=== STORED DATA ===
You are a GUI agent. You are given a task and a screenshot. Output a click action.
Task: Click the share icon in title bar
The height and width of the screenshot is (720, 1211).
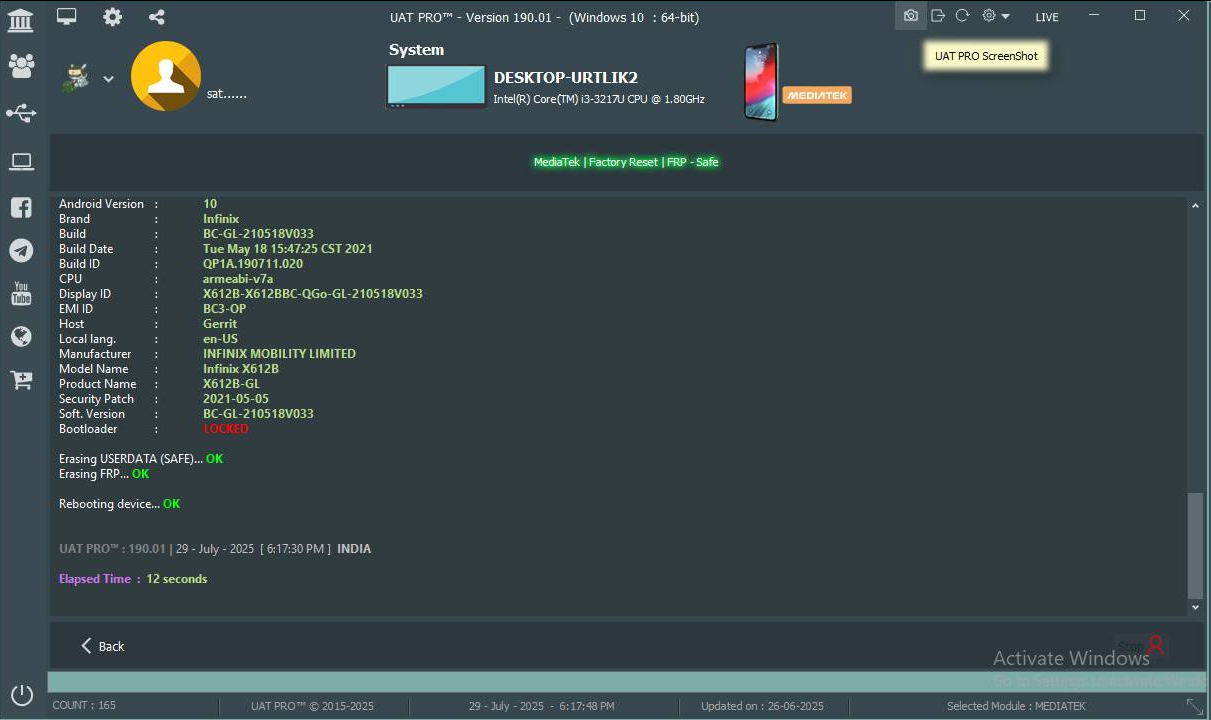pyautogui.click(x=157, y=17)
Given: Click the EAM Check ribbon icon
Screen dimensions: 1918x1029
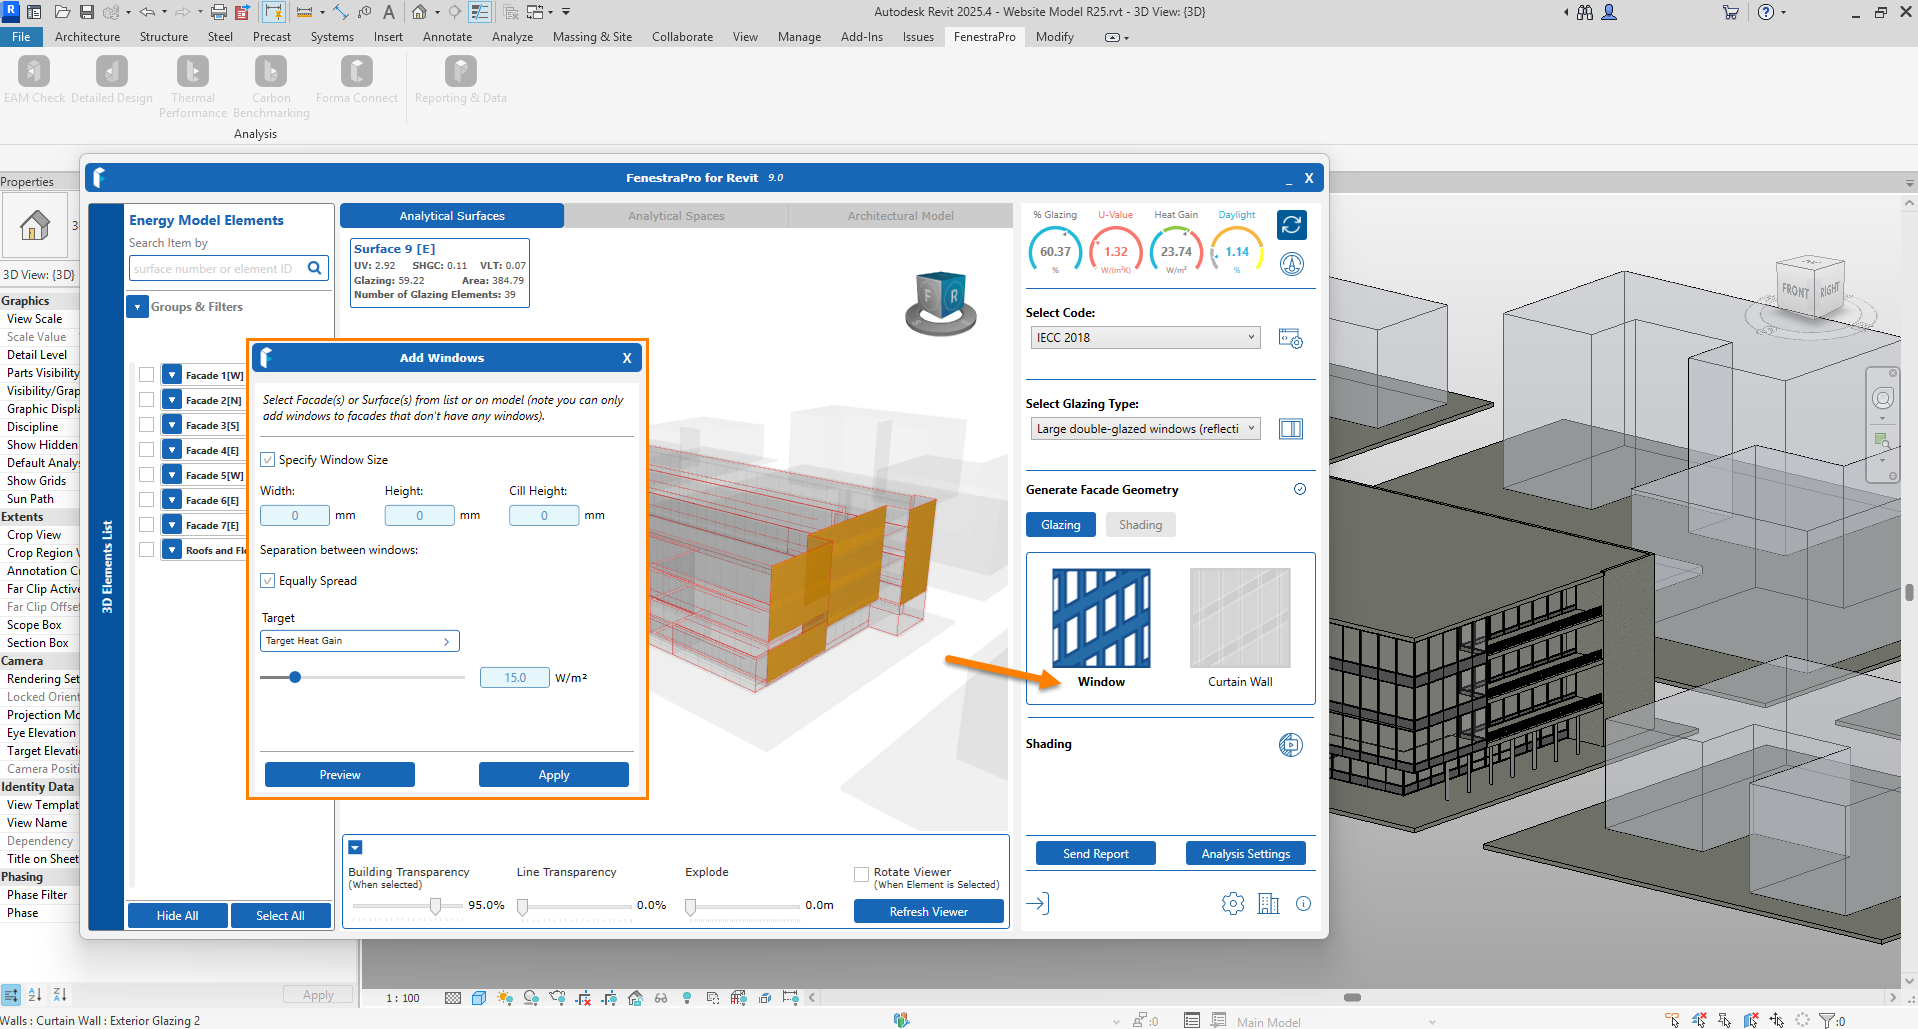Looking at the screenshot, I should [x=34, y=73].
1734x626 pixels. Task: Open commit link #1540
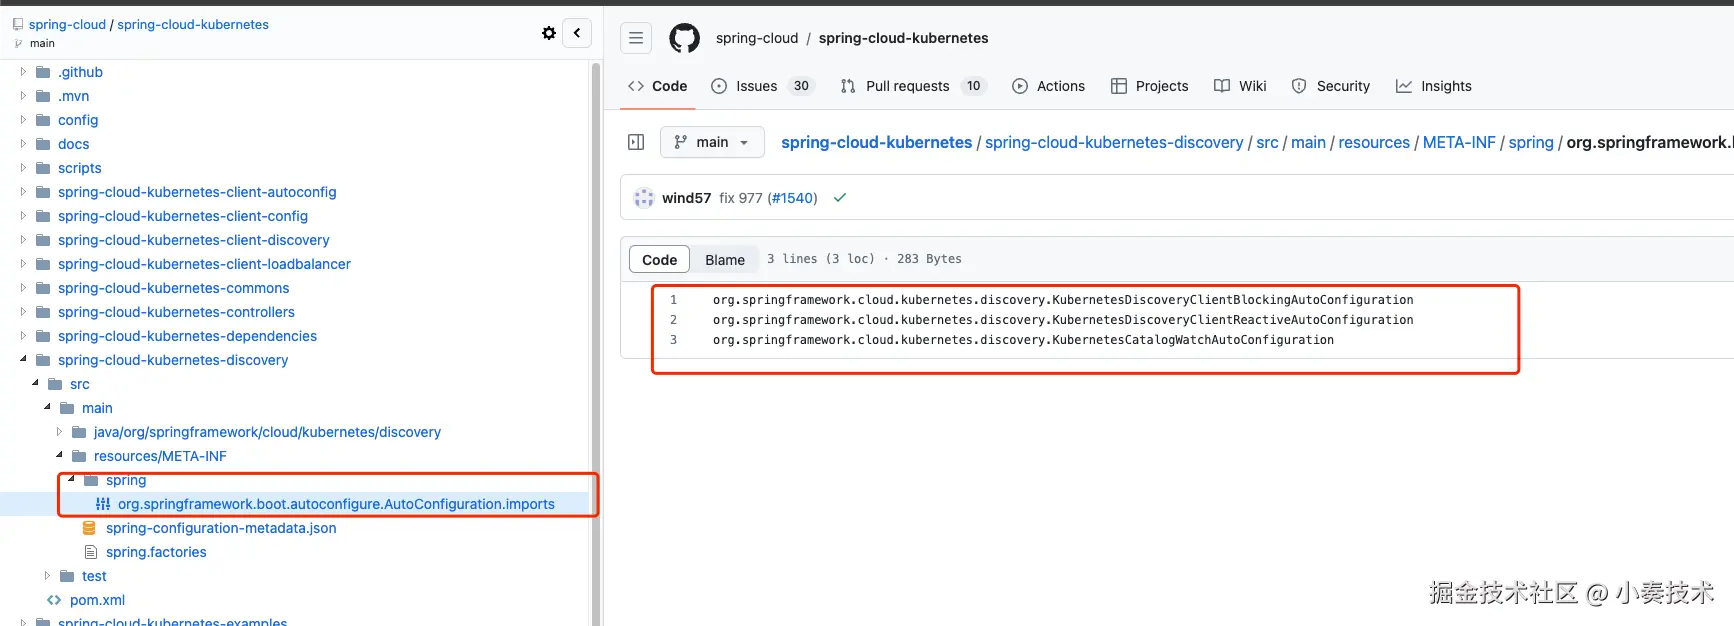tap(792, 198)
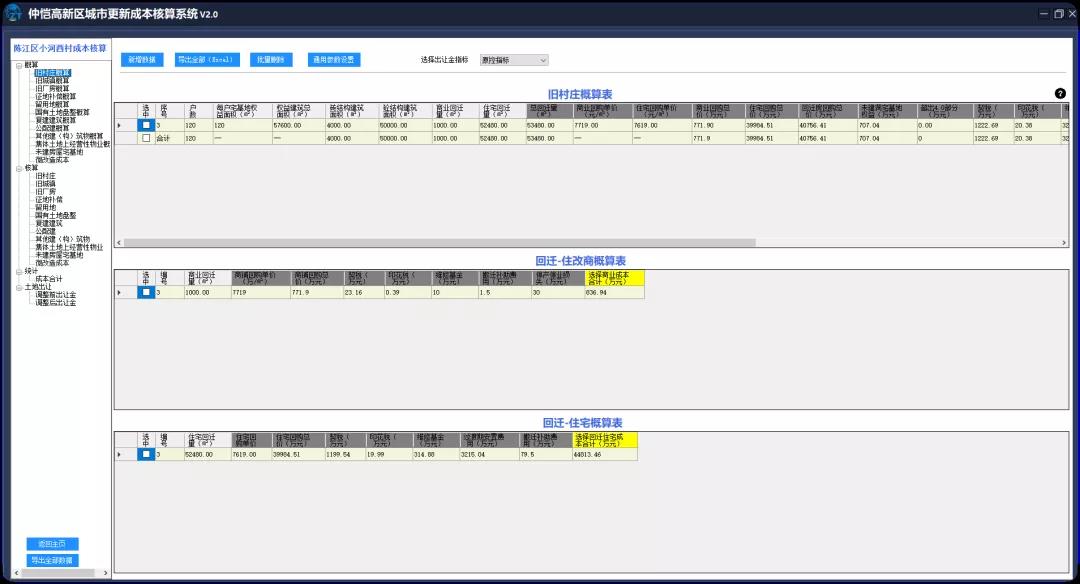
===
--- AIM OF THE TASK ---
From the first line to the last, repeat the records exactly and skip the pictures.

--- WRITTEN RESPONSE ---
You are a GUI agent. You are given a task and a screenshot. Output a click action.
Task: Click the share icon in title bar
The height and width of the screenshot is (720, 1211).
pyautogui.click(x=157, y=17)
Given: Click the EAM Check ribbon icon
Screen dimensions: 1918x1029
Looking at the screenshot, I should [x=34, y=73].
1734x626 pixels. Task: Open commit link #1540
tap(792, 198)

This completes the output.